As our release of a Substrate-to-Substrate Bridge is around the corner, we are testing it intensively and comprehensively. This article is an introduction to the design and implementation of Substrate-to-Substrate bridges.
Before we dive into the discussion of Substrate-to-Substrate bridges, we need to define the scopes of Bridges and Substrate blockchains.
What is a Bridge and Why do We Need Bridges?
Blockchains are launching everyday. Massive assets, data, and smart contracts reside in those silo blockchains. From what had happened to Internet over the past decades, we believe that If they can circulate across chains, their value will multiply and can be acknowledged eventually.
In a narrow sense, a cross-chain bridge is a means of transferring of assets or value between two Layer-1 blockchains. Broadly speaking, however, any measure to provide interoperability and exchange of messages between two heterogeneous chains can be seen as a bridge.
What is a Substrate Blockchain?
Substrate is a modular framework for building custom blockchains that will be capable of connecting to the Polkadot Network or Kusama Network. In this article, we treat all types of Substrate-based blockchains, be it a parachain, a relay chain, or even a solo chain.
How to Build a Cross-chain Bridge?
We have a variety of technologies to choose from when building a cross-chain bridge. Centralized crypto exchanges such as Binance are a type of bridge with which one can transfer assets (USDT) from one blockchain (Ethereum) to another (Tron) by a series of deposits and withdrawals. More decentralized solutions include custody by MultiSig or Oracle service, which provides a higher level of decentralization and security. Another type of bridge, including Rainbow from NEAR and relayer bridges from Darwinia, use light clients to connect two blockchains. To enable one-way communication, we need to build a light client into the target chain’s runtime to verify the source chain’s integrity. Similarly, we can do so in the opposite direction (from the target chain to the source chain) and thus we establish a two-way bridge.

> [Supplied information]
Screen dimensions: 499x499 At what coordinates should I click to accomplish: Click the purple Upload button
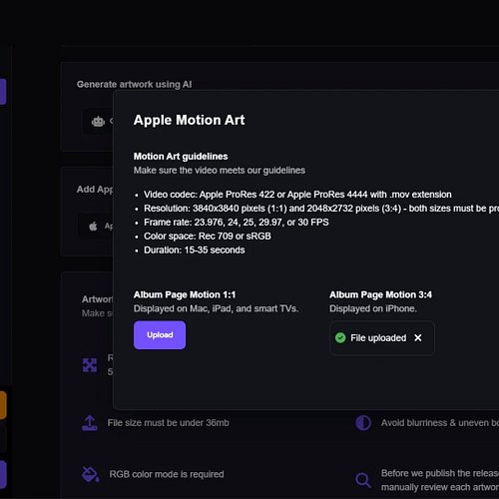pyautogui.click(x=160, y=335)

> [Directions for this task]
Using the Substrate bridge article, answer:
1. In the narrow sense, what does a cross-chain bridge transfer, and between what?
2. What are blockchains built with Substrate capable of connecting to?
3. What do Rainbow from NEAR and the relayer bridges from Darwinia use to connect two blockchains?
The listing is separate material, unrelated to the Substrate bridge article.

> [Reply to the exercise]
1. Assets or value, between two Layer-1 blockchains.
2. The Polkadot Network or the Kusama Network.
3. Light clients.